The station for the Ferry is still there, but the branch line that went to West Kirby, through Port Sunlinght and Willaston was dissused at Hooton all the way 12 miles around to West Kirby.

The place that never saw the sea was Parkgate, great for an ice cream even today. Occasionally gets a visit from a very high tide, but all silted up now, a marshy wetland, great for wildlife! :)
 
What an interesting thread! I love 'forgotten' gardens and there are some lovely things that you've included in you photos, SallyB. Klempner's reminiscences brought back some memories too...know what he means about New Brighton, but I sort of liked that empty feel about the place.
Great pics, btw. Cheers. :)
 
Just a little bit more info on my friends plans for this site, I mentioned she is a student of architecture, almost finished now, and just a couple of pages from her project on this site. Really interesting IMO, enjoy. THere is a LOT more to this project, just a couple of the most interesting pages.

history.jpg


SitePotential.jpg
 
!

Based on the Bundesgartenschau, introduced in post-war Germany to bring war-damaged areas back into use..........to be held biennially in Stoke-on-Trent, Glasgow, Gateshead, and Ebbw Vale, starting with the Liverpool international garden festival.
:lol:

Anyway, good work Missy! I wonder where the Lennon statue is now?
 
There was one of these in Newcastle or maybes on the Gateshead side in the 1990's, i remember going a couple of times when i was a wee bairn, Does anyone remember this one? I 'think' theres a housing estate on top of it now, I also remember they had a sculpture of a boy in the river or something, Anyone from the north-east remember it?
 
Gateshead's garden festival site ended up the same way. It was built on contaminated land from the local gas works next to Dunstan Staithes (as seen on Get Carter) and eventialy they built houses on it (contaminated land/houses mmmmmmmm). How long before the same happens there.

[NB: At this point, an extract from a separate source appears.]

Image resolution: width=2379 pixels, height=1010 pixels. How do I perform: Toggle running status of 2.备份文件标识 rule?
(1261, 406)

Similar story in Liverpool. It was built on infilled docks/landfill and I believe at one point there was an oil refinery or something there.

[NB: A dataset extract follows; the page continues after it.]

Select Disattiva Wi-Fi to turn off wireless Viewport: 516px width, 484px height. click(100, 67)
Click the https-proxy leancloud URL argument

They've already built on some of the site. The houses opposite the Britannia (the pub you can see in the top right hand corner of the first period photo) going up to where the tip is, have had a number of occurances of subsidence in recent years.
 
The station for the Ferry is still there, but the branch line that went to West Kirby, through Port Sunlinght and Willaston was dissused at Hooton all the way 12 miles around to West Kirby.

The place that never saw the sea was Parkgate, great for an ice cream even today. Occasionally gets a visit from a very high tide, but all silted up now, a marshy wetland, great for wildlife! :)

Hate to be pedantic, but that line didn't go through Port Sunlight.